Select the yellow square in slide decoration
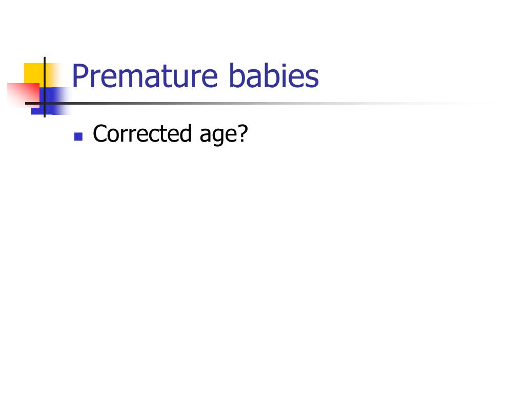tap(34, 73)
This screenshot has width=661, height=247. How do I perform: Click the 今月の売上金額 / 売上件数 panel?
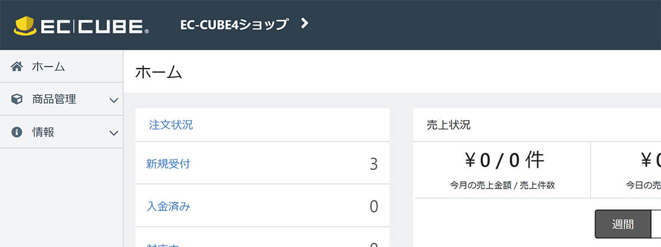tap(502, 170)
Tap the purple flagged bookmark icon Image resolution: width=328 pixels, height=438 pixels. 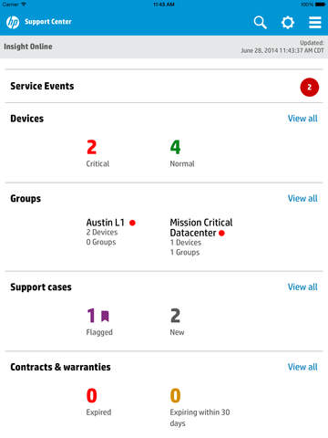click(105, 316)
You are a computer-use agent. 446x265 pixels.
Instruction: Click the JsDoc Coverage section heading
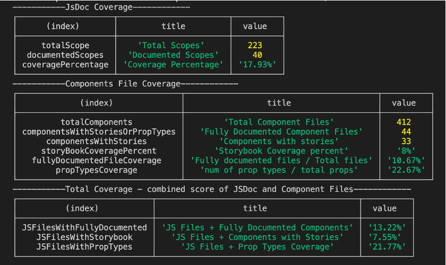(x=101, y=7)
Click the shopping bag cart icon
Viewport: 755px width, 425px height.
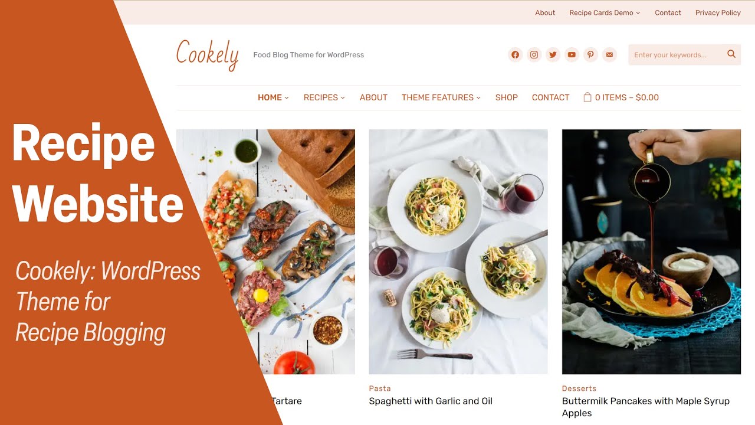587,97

--

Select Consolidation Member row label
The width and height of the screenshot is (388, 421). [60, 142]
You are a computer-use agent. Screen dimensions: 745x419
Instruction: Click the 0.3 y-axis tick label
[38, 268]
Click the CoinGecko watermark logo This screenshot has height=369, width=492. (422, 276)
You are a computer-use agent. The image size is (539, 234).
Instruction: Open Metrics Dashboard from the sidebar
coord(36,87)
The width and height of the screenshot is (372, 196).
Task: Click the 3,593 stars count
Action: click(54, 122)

## [Exercise description]
Which lines above include the string "agent"? Show them.

## [Answer for the task]
You are a computer-use agent. 446x265 pixels.
You are a computer-use agent. Screen dimensions: 745x419
You are a computer-use agent. The image size is (539, 234).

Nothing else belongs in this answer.